21:17 -- Wondering what it says about me -- as a person, as a member of society -- having set aside 24 hours of my life to compete in one, single, virtual racing event.  I need to be doing something productive.  Mowing the lawn comes to mind.  Not something I get my kicks doing, but now the need to mow the freaking lawn is suddenly overwhelming.  Instead, here I am, listening to a creaking sound coming from my tires that will undoubtedly narrate my dreams for the next week.

21:06 -- Tom Kristensen pulled in front of me several minutes ago.  I'd nearly lost his tail.  Then he misses a 90-degree turn.  I see a cloud of tire smoke in the corner ahead of me, and one second later, Tom Kristensen is heading right for me, playing chicken (?).  I brake, swerve, and clip the left front of his car at a thankfully low speed; but now I have light (green) damage to my rear driver's side wheel.  I'm currently wondering what it's like to be that third wheel.

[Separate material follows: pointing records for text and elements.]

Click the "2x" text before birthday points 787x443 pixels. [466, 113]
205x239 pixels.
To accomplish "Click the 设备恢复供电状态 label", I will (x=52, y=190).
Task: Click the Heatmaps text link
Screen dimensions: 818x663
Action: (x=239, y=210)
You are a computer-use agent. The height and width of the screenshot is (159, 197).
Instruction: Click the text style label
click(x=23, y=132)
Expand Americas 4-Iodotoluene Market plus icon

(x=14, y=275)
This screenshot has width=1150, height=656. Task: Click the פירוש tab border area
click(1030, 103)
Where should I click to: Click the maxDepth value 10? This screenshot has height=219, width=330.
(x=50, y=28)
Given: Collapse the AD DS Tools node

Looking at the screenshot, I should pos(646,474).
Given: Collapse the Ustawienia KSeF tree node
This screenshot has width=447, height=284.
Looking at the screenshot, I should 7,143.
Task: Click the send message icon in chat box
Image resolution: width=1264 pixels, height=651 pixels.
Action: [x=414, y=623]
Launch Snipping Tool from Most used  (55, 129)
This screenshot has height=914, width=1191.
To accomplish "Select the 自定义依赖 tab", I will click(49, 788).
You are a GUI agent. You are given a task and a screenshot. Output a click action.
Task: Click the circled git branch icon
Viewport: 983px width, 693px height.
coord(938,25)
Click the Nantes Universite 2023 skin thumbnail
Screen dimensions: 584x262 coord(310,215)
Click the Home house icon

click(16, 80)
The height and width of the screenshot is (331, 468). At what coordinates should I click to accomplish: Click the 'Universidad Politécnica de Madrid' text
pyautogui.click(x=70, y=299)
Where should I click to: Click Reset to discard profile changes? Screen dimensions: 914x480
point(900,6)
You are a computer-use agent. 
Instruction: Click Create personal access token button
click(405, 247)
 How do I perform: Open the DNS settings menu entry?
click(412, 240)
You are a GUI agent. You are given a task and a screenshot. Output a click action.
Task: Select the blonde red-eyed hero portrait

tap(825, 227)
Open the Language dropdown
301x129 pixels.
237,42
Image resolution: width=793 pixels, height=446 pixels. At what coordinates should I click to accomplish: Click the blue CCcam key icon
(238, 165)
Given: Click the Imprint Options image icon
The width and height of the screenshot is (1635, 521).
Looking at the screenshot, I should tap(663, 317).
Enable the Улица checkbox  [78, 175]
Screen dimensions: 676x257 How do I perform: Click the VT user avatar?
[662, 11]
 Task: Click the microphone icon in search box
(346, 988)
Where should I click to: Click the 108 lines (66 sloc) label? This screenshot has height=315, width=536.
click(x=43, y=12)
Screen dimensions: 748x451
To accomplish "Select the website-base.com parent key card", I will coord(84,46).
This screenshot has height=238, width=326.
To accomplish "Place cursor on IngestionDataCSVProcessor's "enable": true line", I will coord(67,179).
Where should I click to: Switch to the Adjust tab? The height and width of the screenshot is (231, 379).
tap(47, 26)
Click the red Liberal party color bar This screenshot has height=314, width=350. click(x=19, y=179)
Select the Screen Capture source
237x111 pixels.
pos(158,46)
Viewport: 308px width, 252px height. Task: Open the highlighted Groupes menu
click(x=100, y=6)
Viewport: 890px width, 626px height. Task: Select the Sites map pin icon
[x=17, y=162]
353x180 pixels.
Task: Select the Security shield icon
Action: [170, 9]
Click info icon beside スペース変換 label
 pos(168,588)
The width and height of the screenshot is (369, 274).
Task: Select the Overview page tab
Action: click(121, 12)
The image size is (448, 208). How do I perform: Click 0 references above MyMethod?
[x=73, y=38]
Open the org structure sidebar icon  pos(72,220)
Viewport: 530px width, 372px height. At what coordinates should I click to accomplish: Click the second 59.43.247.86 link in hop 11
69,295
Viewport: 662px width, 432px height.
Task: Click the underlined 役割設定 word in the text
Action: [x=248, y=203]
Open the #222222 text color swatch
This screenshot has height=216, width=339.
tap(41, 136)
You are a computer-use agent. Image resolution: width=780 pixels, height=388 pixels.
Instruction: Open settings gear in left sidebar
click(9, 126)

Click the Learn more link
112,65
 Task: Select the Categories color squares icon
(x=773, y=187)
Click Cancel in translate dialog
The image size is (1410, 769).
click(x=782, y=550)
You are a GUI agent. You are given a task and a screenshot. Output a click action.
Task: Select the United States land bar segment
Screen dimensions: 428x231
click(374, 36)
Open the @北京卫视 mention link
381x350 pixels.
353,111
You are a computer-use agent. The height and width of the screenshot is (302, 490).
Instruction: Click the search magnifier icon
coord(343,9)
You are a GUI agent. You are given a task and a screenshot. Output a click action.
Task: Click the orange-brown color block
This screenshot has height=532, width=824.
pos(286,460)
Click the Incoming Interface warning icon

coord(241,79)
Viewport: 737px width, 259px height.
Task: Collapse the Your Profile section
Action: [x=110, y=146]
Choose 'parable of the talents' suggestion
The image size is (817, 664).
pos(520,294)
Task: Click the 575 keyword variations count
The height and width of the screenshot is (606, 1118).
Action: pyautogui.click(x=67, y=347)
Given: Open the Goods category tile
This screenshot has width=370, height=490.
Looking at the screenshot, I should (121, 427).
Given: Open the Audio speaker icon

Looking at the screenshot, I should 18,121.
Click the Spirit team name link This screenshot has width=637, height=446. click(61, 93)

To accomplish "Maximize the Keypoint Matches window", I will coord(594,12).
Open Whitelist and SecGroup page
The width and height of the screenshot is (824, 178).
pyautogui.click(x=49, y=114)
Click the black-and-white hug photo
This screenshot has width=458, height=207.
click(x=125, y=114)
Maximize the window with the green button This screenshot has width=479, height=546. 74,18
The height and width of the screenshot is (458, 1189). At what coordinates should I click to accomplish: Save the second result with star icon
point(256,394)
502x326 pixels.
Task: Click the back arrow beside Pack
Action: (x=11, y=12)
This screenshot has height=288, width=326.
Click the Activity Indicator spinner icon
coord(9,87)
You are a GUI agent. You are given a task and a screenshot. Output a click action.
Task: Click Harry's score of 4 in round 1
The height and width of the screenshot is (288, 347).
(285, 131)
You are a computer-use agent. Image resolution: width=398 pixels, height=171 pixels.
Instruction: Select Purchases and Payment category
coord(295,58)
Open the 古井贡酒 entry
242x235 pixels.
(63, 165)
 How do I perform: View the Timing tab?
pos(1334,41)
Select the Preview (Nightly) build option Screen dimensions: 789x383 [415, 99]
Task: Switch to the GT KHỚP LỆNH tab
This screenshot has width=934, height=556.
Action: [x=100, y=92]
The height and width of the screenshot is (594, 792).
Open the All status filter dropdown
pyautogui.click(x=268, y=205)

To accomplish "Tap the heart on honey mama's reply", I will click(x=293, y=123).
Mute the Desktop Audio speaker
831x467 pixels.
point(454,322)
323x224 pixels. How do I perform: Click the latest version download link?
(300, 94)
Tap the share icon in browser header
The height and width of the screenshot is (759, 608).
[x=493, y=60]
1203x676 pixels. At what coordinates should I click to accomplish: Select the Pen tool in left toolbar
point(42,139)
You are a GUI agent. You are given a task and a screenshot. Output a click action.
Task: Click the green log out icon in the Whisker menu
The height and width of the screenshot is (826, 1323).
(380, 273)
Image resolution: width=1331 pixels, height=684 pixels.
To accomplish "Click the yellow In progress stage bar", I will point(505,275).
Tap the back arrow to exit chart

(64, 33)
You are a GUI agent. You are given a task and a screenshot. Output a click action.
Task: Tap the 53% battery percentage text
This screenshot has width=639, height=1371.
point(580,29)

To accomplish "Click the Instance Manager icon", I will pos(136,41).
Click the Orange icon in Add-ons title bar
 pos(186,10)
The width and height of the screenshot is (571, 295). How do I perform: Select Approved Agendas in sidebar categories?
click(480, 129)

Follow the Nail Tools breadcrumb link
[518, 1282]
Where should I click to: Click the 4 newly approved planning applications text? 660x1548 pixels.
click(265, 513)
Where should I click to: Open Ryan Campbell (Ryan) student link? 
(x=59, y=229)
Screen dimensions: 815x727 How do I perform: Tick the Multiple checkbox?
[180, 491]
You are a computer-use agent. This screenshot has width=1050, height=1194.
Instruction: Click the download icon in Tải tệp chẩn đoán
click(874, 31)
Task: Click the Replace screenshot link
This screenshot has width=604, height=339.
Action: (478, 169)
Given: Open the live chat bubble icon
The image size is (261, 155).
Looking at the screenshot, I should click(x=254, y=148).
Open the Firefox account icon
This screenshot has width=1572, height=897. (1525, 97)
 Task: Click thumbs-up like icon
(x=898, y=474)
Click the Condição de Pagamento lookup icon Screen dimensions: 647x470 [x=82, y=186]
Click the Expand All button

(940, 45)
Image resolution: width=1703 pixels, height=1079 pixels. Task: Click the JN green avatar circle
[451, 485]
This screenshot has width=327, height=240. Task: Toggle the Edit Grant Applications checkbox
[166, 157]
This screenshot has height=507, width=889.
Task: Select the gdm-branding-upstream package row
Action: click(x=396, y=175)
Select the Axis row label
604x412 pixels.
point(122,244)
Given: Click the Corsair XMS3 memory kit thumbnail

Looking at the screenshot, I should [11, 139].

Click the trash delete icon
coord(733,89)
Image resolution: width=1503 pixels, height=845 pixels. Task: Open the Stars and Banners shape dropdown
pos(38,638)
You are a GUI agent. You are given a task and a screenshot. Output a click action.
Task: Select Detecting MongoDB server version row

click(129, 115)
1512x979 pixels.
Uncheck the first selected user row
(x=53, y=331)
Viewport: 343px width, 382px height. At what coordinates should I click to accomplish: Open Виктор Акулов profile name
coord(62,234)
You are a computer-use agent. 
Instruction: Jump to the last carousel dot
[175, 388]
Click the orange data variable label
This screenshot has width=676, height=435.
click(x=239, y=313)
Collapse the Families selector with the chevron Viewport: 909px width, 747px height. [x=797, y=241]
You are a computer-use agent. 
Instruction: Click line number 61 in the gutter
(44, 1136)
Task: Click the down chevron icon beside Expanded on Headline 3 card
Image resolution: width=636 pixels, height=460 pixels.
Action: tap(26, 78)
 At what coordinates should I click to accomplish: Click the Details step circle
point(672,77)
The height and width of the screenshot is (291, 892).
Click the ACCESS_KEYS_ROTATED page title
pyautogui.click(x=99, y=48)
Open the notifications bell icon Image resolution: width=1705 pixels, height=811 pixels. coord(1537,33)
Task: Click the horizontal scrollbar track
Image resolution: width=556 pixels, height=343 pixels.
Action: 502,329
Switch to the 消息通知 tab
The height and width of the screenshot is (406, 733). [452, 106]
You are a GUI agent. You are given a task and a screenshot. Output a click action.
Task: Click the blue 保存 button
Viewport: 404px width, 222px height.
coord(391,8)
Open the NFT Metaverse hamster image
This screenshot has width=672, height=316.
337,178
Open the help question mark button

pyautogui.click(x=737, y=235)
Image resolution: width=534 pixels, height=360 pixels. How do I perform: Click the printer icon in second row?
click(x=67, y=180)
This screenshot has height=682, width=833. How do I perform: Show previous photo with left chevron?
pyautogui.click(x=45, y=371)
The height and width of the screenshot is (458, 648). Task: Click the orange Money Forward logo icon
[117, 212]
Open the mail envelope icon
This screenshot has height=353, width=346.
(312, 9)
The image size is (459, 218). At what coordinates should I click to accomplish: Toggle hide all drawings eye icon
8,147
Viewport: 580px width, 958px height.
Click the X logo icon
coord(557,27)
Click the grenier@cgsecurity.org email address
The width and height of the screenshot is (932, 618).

21:00 -- 466 miles.  Threw some Papa Murphy's into the microwave.  Let's hear it for Customer Appreciation Day leftovers.  Lack of a soundtrack during the Le Mans is killing me.  Spun the Klaxons' Myths of the Near Future.  That's better.  My eyes have been glossing over, and at one point during the race I'd suddenly snapped to my senses, wondering how I'd made it that far without crashing.  I've experienced that very real fear during lengthy road trips from San Diego, California, to my hometown of Coos Bay, Oregon.  But that's a 14-hour drive.  Only three hours into a videogame, though, has accelerated that feeling prematurely.

20:06 -- Entering a Zen-like racing state of mind.  Things are progressing well.  I'm watching the tree-lined shadows crawl a couple more inches across the road with each passing lap.  My trigger finger isn't complaining anymore.  I'm flipping through a stellar mix of personal albums:  Digitalism's Idealism album; These New Puritans' Beat Pyramid; Holy F*ck's LP, and Add N to (X)'s Loud Like Nature.  I hear a telltale blip from Xbox LIVE informing me that I've just unlocked another achievement:  Long Haul.  I've officially driven 1,000 in-game miles.

20:05 -- The achievement yoinked me out of any Zen-like race state I'd entered.  At the zig zags leading up to the stadium, I began to slow down, but forgot to start cornering.  The car explodes in a tiny fireball.  A screen of statistics tells me:

        Speed of impact:  112 mph

        Force of impact:  83.82G

        Total damage:  98%

I made it less than 17 percent of the way into 24 Heures du Mans (in the French), and a supreme feeling of relief washed over me, not even giving frustration a chance to rear its pointless head.  I walked away from the Xbox 360, headed for the garage, and wheeled out the lawn mower.